La production de myrtilles au Maroc traverse une période critique après les violentes tempêtes qui ont frappé, fin février, la région de Souss-Massa, l’un des principaux bassins de culture du pays. Selon l’Organisation internationale de la myrtille (IBO, 2026), ces événements climatiques pourraient entraîner une baisse des volumes récoltés ainsi qu’un calibre plus faible des fruits pour la saison en cours.
Les systèmes frontaux enregistrés les 26 et 27 février ont apporté des vents atteignant 110 km/h et provoqué des inondations, endommageant particulièrement les serres et d’autres infrastructures agricoles. Certaines zones, comme Chtouka Ait Baha, ont été particulièrement touchées, ayant déjà subi neuf épisodes de tempêtes depuis janvier.
Selon l’IBO, la perte de production pourrait se situer entre 15 % et 25 %, avec certains cas enregistrant jusqu’à 50 % de pertes. Ces conditions difficiles s’inscrivent dans une campagne 2025-2026 déjà marquée par une météo défavorable, similaire à celle observée en Espagne et au Portugal.

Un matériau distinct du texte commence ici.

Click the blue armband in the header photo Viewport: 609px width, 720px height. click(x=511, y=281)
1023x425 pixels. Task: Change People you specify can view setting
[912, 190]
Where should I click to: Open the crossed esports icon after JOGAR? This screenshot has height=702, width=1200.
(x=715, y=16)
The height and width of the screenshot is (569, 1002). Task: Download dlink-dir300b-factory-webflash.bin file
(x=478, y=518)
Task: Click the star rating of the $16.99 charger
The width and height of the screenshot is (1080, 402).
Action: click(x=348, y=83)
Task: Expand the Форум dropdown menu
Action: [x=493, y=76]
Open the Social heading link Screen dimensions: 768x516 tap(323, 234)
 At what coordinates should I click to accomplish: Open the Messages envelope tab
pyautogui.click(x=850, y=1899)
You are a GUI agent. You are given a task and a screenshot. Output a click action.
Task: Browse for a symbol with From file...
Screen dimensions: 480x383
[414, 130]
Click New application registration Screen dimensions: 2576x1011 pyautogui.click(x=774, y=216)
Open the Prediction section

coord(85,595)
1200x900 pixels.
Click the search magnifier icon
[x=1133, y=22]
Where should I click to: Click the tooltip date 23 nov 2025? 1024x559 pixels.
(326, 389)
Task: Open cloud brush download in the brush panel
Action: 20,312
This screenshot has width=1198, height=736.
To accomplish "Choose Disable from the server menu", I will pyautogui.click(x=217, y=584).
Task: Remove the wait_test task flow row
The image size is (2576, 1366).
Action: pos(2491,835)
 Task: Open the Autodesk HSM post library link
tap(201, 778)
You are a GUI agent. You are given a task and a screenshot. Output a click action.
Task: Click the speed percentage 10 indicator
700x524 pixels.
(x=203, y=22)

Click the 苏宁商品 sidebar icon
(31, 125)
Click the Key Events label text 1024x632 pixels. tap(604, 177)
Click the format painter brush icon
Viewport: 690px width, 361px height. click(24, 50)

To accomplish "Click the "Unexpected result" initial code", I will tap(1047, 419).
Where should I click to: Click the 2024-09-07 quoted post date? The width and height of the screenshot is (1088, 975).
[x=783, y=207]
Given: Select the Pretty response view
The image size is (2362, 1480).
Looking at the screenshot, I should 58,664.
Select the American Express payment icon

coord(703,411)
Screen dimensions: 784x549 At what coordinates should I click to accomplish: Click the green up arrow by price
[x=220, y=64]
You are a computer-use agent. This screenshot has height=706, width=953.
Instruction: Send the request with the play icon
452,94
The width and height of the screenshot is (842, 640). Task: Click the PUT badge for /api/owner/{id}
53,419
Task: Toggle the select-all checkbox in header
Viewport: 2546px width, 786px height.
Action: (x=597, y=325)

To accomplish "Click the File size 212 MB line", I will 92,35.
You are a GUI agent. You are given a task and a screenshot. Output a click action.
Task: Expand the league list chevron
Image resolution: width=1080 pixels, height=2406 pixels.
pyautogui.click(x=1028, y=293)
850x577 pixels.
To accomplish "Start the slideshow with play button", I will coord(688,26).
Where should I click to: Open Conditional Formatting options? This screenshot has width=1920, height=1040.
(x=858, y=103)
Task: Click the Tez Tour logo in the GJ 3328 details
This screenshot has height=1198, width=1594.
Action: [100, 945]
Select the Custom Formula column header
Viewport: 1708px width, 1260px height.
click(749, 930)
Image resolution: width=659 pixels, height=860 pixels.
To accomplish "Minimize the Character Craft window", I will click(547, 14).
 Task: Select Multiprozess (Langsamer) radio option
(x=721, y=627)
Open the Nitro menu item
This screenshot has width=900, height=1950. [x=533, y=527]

Conséquences sur les exportations
Les données douanières marocaines de janvier 2026 montrent une chute de plus de 50 % des exportations de myrtilles, confirmant les effets des intempéries sur le commerce international. Les acteurs du secteur estiment que les répercussions pourraient être considérables, notamment pour les petits producteurs qui doivent investir massivement pour réparer leurs infrastructures.
À l’échelle nationale, les exportations pourraient reculer de plus de 20 %, aussi bien dans le bassin du Souss-Massa que dans celui du Loukkos, au nord du pays. Certaines exploitations enregistreraient même des pertes dépassant les 50 %. Les exploitations les mieux équipées semblent toutefois avoir mieux résisté et poursuivent leurs activités.
Perspectives et résilience de la filière
Malgré ce contexte difficile, le Maroc continue de se positionner comme un acteur émergent sur le marché mondial des myrtilles. Des initiatives d’amélioration génétique, de modernisation des techniques de production et de gestion des risques climatiques, détaillées dans les rapports sectoriels de l’IBO (2025-2026), pourraient permettre aux exploitations de renforcer leur résilience face aux aléas météorologiques.
L’IBO recommande également aux producteurs d’investir dans des structures protégées et dans des systèmes de drainage afin de limiter les effets des futurs événements climatiques extrêmes.